多分2017年くらいにやるかと思って放置していた JWT 周りのサポートをようやく重い腰をあげて完了した。一応、現時点て RFC になってるものは全部入れたはず(EdDSA とか ES256K とか)。ドラフトの ECDH-1PU はそのうちファイナルになったらサポートするかもしれない。
こんな感じで使える。
(import (rnrs)
(rfc jwt)
(rfc jwk)
(rfc jwe)
(rfc jws)
(rfc uuid)
(crypto)
(srfi :19)
(math ec) ;; for ec-parameters
(sagittarius combinators))
(define keypair (generate-key-pair Ed25519))
(define alg 'EdDSA)
;; If you want to use other algorighm and keys
;; (define keypair (generate-key-pair ECDSA :ec-parameter NIST-P-256))
;; (define alg 'ES256)
;; (define keypair (generate-key-pair RSA :size 2048))
;; (define alg 'PS512)
(define claims
(jwt-claims-builder
(iss "Sagittarius Scheme")
(aud "All saints")
(sub "Use Sagittarius")
(iat (current-time))
(nbf (add-duration (current-time) (make-time time-duration 0 -1)))
(exp (add-duration (current-time) (make-time time-duration 0 600)))
(jti (uuid->string (make-v4-uuid)))))
(define jws-header
(jws-header-builder
(alg alg)))
(define payload (string->utf8 (jwt-claims->json-string claims)))
(define jws-object (make-jws-object jws-header payload))
(define signer (private-key->jws-signer (keypair-private keypair)))
(define jwk
(public-key->jwk (keypair-public keypair)
(jwk-config-builder (kid "my key"))))
(define jwks (make-jwk-set (list jwk)))
(let ((jwt-object (jws:sign jws-object signer)))
;; Share the JWT to 3rd party
;; (jws:serialize jwt-object)
;; (jwk-set->json-string jwks)
;; Verify the JWT token with the public key
(let* ((kid-matcher (jwk-matcher:kid "my key"))
(verifier (public-key->jws-verifier
(jwk-set:find-key jwks kid-matcher)))
(jwt-consumer (jwt-consumer-builder
(verifier verifier)
(claims-validator
(compose jwt:iss-required-validator
jwt:sub-required-validator
jwt:aud-required-validator
jwt:exp-required-validator
jwt:nbf-required-validator
jwt:iat-required-validator
jwt:jti-required-validator
(jwt:iss-value-validator "Sagittarius Scheme"
"Sagittarius")
(jwt:sub-value-validator "Use Sagittarius")
(jwt:aud-value-validator "All saints")
(jwt:nbf-validator)
(jwt:exp-validator)))))
(claims (jwt:consume jwt-consumer jwt-object)))
;; use the user claim
(jwt-claims-aud claims))) ;; retrieve 'aud' field
上記はおそらく 90% 以上くらいの JWT ユーザーが使っているであろう JWS を用いたもの。

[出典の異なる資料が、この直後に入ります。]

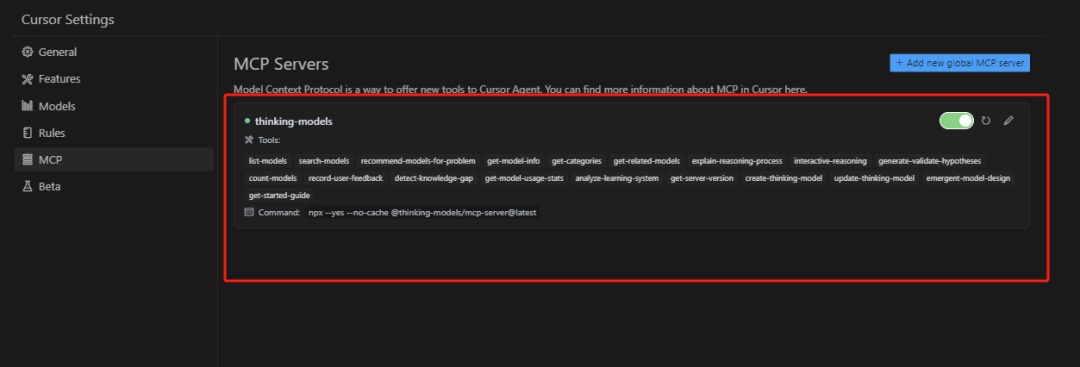
Task: Select the interactive-reasoning tool tag
Action: tap(830, 161)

(個人的に JWE を JWT として使ってるのアプリを見たことがない)っで、以下が JWE を作る方法
(import (rnrs)
(rfc jwe)
(rfc jwk))
(define jwk-bob
(json-string->jwk
"{\"kty\":\"EC\",
\"crv\":\"P-256\",
\"x\":\"weNJy2HscCSM6AEDTDg04biOvhFhyyWvOHQfeF_PxMQ\",
\"y\":\"e8lnCO-AlStT-NJVX-crhB7QRYhiix03illJOVAOyck\",
\"d\":\"VEmDZpDXXK8p8N0Cndsxs924q6nS1RXFASRl6BfUqdw\"}"))
(define jwe-header
(jwe-header-builder
(alg 'ECDH-ES+A128KW)
(enc 'A128GCM)
(apu "QWxpY2U")
(apv "Qm9i")))
;; Alice wants to encrypt with Bob's public key
(define alice-encryptor (make-ecdh-jwe-encryptor (jwk->public-key jwk-bob)))
;; Bob needs to decrypt Alice's message with his private key
(define bob-decryptor (make-ecdh-jwe-decryptor jwk-bob))

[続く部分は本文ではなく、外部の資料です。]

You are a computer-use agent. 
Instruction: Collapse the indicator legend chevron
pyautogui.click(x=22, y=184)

(define secret-key (string->utf8 "down the rabbit hole"))
(let ((jwe-object (jwe:encrypt alice-encryptor jwe-header secret-key)))

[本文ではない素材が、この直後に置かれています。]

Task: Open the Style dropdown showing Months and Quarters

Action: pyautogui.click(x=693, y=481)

(jwe:serialize jwe-object)
(let ((secret-key (jwe:decrypt bob-decryptor jwe-object)))
(utf8->string secret-key)))
基本的な使用感は Java の Nimbus JOSE + JWT を参考にしているが、JWT Consumer は多分違う。ライブラリがいくつにも分かれているのは単なる趣味。よく使われる JWS を整合性チェックに用いるのは (rfc jwk)
と (rfc jws)
だけで済むとかまぁ、そういう感じにしたかったからという。